Single molecule fluorescence resonance energy transfer (smFRET) techniques allow a direct study of the mechanism of the spontaneous transfer of \textit{Escherichia coli} Single-Strand Binding (SSB) protein from single-stranded DNA to a competitor single-stand (ss)DNA. This investigation attempts to understand the kinetics of dissociation and ultimately figure out how long can SSB remain bound to ssDNA in midst of competitor free ssDNA. Application of single molecule techniques as described by Taekjip Ha, (\textit{Ha. Methods 25, 78--86 (2001)}) allow the quantification of the rapid dissociation of SSB from ssDNA as a function of ssDNA length and concentration.

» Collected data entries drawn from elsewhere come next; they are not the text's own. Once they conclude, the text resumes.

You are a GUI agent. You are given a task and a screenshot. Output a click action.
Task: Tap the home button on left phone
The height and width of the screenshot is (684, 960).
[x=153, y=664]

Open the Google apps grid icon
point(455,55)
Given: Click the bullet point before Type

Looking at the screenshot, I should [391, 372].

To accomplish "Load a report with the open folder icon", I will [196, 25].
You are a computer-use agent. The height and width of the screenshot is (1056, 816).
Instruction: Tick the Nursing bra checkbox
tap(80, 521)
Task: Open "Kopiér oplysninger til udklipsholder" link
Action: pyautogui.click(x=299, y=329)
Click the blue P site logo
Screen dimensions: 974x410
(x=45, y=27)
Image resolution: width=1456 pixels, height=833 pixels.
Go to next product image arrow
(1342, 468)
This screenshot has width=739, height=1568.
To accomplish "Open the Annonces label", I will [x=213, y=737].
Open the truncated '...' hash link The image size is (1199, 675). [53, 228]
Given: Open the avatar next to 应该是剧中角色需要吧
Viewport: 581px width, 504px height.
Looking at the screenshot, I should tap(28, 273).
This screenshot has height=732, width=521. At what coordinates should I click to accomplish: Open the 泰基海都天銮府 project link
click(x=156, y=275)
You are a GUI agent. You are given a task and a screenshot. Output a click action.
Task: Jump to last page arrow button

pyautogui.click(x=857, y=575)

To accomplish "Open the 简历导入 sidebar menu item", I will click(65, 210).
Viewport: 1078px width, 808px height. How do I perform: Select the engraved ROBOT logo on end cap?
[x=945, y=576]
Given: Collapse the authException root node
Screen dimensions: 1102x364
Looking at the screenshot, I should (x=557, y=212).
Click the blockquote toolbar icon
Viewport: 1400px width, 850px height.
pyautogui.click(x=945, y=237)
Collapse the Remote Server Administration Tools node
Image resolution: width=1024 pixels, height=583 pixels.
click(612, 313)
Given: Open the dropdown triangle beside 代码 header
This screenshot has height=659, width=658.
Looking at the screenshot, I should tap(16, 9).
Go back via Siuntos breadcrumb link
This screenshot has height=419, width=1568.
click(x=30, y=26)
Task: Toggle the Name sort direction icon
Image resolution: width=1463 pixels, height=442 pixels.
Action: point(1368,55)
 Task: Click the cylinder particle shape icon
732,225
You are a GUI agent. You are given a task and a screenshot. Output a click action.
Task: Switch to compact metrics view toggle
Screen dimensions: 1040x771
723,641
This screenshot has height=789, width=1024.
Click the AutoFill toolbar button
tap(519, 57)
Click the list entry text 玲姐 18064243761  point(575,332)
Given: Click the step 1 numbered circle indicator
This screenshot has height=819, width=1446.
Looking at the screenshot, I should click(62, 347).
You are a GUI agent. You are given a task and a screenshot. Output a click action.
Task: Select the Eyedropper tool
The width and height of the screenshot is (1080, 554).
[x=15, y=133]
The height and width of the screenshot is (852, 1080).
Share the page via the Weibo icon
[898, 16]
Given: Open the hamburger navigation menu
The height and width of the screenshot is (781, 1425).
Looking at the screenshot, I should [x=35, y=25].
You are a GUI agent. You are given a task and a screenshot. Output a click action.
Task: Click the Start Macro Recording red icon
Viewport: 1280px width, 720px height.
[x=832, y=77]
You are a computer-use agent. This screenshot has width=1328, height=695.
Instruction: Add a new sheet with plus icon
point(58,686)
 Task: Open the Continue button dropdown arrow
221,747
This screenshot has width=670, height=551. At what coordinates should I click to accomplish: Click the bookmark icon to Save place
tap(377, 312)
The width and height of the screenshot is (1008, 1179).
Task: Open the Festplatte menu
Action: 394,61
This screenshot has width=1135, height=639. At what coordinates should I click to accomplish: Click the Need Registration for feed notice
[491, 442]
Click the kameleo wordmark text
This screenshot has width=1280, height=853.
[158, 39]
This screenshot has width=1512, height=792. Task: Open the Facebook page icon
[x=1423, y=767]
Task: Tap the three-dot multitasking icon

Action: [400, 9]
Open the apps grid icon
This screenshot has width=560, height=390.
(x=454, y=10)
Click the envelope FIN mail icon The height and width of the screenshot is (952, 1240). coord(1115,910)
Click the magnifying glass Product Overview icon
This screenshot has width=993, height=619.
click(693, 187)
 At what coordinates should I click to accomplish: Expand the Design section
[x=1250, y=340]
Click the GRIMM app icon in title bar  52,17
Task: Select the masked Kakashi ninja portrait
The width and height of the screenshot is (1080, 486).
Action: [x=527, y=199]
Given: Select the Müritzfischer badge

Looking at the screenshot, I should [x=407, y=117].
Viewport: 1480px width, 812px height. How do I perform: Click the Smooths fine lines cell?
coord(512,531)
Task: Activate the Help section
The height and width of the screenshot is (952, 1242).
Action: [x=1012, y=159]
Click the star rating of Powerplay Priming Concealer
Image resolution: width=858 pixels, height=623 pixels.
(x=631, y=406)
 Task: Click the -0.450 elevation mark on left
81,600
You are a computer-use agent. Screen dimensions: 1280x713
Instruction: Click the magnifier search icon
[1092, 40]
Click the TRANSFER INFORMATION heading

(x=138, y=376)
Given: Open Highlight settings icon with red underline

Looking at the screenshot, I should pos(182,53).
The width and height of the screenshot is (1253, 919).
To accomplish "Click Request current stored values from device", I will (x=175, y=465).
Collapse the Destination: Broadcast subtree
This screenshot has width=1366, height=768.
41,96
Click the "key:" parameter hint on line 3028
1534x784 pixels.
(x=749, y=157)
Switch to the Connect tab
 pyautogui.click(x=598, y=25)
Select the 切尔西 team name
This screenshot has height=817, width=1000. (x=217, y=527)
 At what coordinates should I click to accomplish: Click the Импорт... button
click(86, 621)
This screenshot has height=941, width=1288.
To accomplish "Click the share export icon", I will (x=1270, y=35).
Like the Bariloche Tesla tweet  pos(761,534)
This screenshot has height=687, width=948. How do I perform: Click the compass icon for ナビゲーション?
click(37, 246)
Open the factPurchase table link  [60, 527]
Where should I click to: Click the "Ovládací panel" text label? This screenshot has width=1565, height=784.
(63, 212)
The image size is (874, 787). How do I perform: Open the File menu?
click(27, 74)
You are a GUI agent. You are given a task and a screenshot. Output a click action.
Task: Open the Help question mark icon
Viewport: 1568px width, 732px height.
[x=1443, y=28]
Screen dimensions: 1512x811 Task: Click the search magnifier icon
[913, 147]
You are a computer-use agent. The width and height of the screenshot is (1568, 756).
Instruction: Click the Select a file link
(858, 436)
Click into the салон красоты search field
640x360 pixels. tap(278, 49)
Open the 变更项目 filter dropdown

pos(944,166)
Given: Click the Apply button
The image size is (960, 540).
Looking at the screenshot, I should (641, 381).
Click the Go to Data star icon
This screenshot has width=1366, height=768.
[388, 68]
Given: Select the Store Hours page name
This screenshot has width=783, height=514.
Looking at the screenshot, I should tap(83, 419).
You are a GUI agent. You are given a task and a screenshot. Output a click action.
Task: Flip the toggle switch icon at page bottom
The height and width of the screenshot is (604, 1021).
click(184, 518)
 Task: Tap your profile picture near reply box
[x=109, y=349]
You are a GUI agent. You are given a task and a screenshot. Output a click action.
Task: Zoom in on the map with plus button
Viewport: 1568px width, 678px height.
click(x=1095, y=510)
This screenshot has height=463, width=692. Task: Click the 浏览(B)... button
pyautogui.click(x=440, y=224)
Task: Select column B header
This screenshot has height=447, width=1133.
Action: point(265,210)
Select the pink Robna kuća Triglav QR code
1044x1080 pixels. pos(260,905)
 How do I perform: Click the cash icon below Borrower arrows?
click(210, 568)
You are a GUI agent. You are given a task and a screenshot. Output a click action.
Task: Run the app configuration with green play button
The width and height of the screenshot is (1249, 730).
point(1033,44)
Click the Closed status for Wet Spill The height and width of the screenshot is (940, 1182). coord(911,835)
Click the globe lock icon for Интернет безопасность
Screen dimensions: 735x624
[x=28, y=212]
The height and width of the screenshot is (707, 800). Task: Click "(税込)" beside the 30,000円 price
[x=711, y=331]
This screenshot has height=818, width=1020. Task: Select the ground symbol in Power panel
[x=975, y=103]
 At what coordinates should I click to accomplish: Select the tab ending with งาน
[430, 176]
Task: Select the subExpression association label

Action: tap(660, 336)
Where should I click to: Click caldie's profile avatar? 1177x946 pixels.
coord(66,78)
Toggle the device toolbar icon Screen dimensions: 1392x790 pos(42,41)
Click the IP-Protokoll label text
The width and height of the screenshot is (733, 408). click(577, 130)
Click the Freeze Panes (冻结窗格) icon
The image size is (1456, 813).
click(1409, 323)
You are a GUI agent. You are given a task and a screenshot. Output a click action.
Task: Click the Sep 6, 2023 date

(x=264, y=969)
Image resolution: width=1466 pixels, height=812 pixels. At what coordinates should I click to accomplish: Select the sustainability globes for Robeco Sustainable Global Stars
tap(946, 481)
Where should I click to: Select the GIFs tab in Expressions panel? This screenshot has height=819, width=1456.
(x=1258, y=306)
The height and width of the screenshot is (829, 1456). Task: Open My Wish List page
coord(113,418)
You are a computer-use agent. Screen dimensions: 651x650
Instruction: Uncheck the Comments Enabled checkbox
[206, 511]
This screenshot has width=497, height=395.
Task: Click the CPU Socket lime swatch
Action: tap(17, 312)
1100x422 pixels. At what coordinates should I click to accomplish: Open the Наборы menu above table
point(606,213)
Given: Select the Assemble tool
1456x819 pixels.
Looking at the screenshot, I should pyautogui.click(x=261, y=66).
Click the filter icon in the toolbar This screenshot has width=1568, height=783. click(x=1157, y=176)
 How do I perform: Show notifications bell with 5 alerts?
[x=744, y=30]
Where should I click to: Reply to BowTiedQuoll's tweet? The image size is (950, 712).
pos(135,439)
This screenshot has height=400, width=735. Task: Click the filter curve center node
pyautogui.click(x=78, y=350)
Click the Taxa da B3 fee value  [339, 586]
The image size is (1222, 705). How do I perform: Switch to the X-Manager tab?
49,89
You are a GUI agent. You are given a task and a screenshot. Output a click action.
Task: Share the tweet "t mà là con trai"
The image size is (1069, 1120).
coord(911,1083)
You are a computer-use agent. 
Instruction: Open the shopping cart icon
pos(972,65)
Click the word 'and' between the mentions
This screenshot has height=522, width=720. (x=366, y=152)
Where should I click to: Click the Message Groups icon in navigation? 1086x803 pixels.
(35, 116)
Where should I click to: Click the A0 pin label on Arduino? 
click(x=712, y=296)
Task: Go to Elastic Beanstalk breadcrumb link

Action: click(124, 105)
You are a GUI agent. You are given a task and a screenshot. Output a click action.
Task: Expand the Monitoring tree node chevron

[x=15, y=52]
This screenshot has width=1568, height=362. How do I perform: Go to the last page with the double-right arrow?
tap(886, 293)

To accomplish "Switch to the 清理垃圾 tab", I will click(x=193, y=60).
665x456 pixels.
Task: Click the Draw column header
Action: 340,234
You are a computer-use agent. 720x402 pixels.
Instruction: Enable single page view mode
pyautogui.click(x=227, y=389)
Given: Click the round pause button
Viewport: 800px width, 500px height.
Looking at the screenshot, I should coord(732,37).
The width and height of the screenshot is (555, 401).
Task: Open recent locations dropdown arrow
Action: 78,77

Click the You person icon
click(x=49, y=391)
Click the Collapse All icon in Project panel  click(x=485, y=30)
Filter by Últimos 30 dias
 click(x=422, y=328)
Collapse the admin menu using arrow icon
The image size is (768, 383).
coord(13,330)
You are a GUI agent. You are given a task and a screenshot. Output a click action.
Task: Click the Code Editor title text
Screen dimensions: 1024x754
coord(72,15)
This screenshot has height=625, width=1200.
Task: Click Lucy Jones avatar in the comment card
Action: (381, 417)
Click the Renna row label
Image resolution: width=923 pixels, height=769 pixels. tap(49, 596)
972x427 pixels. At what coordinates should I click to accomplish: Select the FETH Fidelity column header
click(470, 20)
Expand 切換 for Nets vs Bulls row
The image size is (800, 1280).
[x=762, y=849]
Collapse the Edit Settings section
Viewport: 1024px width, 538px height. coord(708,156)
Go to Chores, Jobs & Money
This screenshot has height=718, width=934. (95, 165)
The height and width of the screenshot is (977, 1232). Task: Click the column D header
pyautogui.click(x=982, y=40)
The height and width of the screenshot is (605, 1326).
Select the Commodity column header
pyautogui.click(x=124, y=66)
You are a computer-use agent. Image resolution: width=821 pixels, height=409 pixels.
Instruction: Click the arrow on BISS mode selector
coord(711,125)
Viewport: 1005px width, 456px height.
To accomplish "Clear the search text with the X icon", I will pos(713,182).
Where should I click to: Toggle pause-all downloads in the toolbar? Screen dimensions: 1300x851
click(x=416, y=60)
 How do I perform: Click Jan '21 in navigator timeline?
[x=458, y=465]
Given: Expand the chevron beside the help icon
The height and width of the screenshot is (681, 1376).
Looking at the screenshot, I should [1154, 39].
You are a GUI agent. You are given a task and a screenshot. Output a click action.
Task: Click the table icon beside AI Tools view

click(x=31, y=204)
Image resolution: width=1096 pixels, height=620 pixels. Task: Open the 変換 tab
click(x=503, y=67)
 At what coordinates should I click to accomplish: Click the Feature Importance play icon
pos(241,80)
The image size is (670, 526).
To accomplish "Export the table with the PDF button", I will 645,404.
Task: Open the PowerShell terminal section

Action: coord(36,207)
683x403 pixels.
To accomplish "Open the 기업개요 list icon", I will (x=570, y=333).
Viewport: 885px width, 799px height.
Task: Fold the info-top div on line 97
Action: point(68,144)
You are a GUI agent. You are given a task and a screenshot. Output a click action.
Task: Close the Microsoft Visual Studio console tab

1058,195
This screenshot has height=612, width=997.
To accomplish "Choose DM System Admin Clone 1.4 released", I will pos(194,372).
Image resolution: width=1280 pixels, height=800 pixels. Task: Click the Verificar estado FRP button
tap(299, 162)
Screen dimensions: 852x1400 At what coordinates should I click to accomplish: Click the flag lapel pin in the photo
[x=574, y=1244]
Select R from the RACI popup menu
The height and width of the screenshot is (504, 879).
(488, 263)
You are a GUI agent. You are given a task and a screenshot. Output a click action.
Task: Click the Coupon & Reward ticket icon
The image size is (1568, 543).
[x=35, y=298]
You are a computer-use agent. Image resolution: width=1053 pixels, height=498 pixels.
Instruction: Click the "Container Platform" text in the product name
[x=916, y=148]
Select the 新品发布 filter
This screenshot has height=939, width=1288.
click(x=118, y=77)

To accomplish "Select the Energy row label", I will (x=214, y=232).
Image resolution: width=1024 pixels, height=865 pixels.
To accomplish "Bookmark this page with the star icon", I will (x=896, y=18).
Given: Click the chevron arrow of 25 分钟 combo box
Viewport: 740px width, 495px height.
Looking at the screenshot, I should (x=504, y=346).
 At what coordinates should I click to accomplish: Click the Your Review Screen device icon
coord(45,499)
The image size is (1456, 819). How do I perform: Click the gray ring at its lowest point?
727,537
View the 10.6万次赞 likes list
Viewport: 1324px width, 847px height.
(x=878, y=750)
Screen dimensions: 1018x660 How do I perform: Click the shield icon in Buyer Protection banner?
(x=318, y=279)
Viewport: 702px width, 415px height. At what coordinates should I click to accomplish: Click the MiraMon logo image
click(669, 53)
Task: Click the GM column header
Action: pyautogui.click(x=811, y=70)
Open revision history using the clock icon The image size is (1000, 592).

We also examined, whether the dissociation occurs with the SSB subunits released simultaneously or consecutively with the possibility of an intermediate state. The variation of dissociation time with DNA length and concentration of the competitive ssDNA demonstrate direct proportionality implying SSB is transferred between ssDNA molecules with a ratio of 1:1, with an abrupt transition from a high FRET state to a low FRET state indicating instantaneous dissociation limited by our time resolution.